Genre consistency is therefore key. Your title has to say to your target readers, “this is the sort of book that readers like you like”. It has to invite the click through to your book page itself. That’s its task.

The intrigue is harder to do, but also kinda obvious. “Gone Girl” works because of the Go Girl / Gone Girl pun, and those double Gs, and the brevity. But it also works because it launches a question in the mind of the reader: Who is this girl and why has she gone? By contrast, “The Girl on the Train” feels a little flat to me. There are lots of women on lots of trains. There’s nothing particularly evocative or intriguing in the image. I don’t as it happens think that book was much good, but I don’t think the title stood out either. (I think the book sold well because of some pale resemblances between the excellent Gone Girl and its lacklustre sister. The trade, desperate for a follow-up hit to Gone Girl, pounced on whatever it had.)

The third element in a successful title – the “promise of the premise” one – is really hard to do. I’ve not often managed it, and I’ve probably had a slightly less successful career as a result.

So what works? Well, here are some examples of titles that do absolutely nail it:

The Girl with the Dragon Tattoo

Brilliant! That title didn’t translate the rather dour and serious Swedish original (Man Som Hatar Kvinnor / Men Who Hate Women). Rather it took the brilliance of the central character and captured her in six words. She was a girl (vulnerable), and she had a tattoo (tough and subversive), and the tattoo was of a dragon (exotic and dangerous). That mixture of terms put the promise of the book’s premise right onto the front cover and propelled the book’s explosive success.

Incidentally, you’ll notice that the title also completely excludes mention of Mikael Blomkvist, who is as central to that first book as Salander is. But no one bought the book for Blomkvist and no one remembers the book for Blomkvist either. So the title cut him out, and did the right thing in doing so.

The Da Vinci Code

Brilliant. Dan Brown is fairly limited as a writer, but it was a stroke of genius to glue together the idea of ancient cultural artefacts with some kind of secret code. Stir those two things up with a bit of Holy Grail myth-making and the result (for his audience) was commercial dynamite.

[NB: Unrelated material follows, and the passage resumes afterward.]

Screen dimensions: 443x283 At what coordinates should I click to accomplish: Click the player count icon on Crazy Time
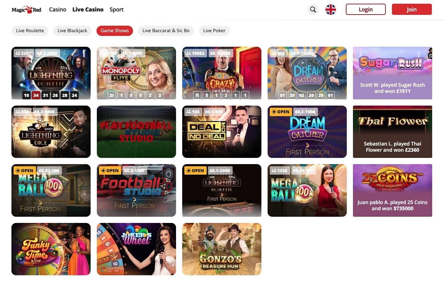tap(188, 53)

And – boom! – that dynamite was right there in the title too. The Da Vinci part namechecks the world’s most famous artist. The Code part promises that there are secret codes to be unravelled.

Four words delivering the promise of the premise in full.

I let You Go

This was Clare Mackintosh’s breakout hit, about a mother whose young son was killed in a hit-and-run car accident. The promise of the premise is right there in four very short words … and given a first person twist, which just adds a extra bite to the hook in question. A brilliant bit of title-making.

___

So that’s what a title wants to do. A few last comments to finish off.

One, I think it’s fair to say that it’s quite rare a title alone does much to propel sale success.

Because there are a lot of books out there, and because everyone’s trying to do the same thing, there’s not much chance to be genuinely distinctive. My fifth Fiona Griffiths novel was called The Dead House, but there are at least three other books on Amazon with that title, or something very like it. That didn’t make my title bad, in fact – it did the promise of the premise thing just fine – but I certainly couldn’t say my title was so distinctive it did anything much for sales.

Two, if you’re going for trad publishing, it’s worth remembering that absolutely any title you have in mind at the moment is effectively provisional. If your publishers don’t like it, they’ll ask you to change it. And if they don’t like your title #2, they’ll ask you to come up with some others. In short, if, like me, you’re bad at titles, you just don’t need to worry too much (if you’re going the trad publishing route, that is.) There’s be plenty of opportunity to hone your choice well prior to publication.

Three, you don’t want to think about title in isolation. There should, ideally, be a kind of reverberation between your title and the cover. That reverberation should be oblique rather than direct. Clare Mackintosh’s I Let You Go had for its cover image a butterfly trapped against a window – a metaphorical reference to the anguish of the book’s premise. If instead it had shown a mother obviously distraught as a car struck her son, the cover – and title – would have seemed painfully clunky and ridiculous.

If you get a great cover image that doesn’t work with your chosen title, then change the title. If you have a superb title and your cover designer’s image is too directly an illustration of it, then change the image. That title/cover pairing is crucial to your sales success, so you can afford no half-measures in getting it right.

That’s all from me.

My kids are making elderflower cordial and singing as they do so. They are also wearing helmets for no reason that I can possibly understand.

Till soon

Harry

PS: Want to know what I think of your title? Then I’ll tell you. Just pop your title (plus short description of your book) in the comments below. I’ll tell you what I think.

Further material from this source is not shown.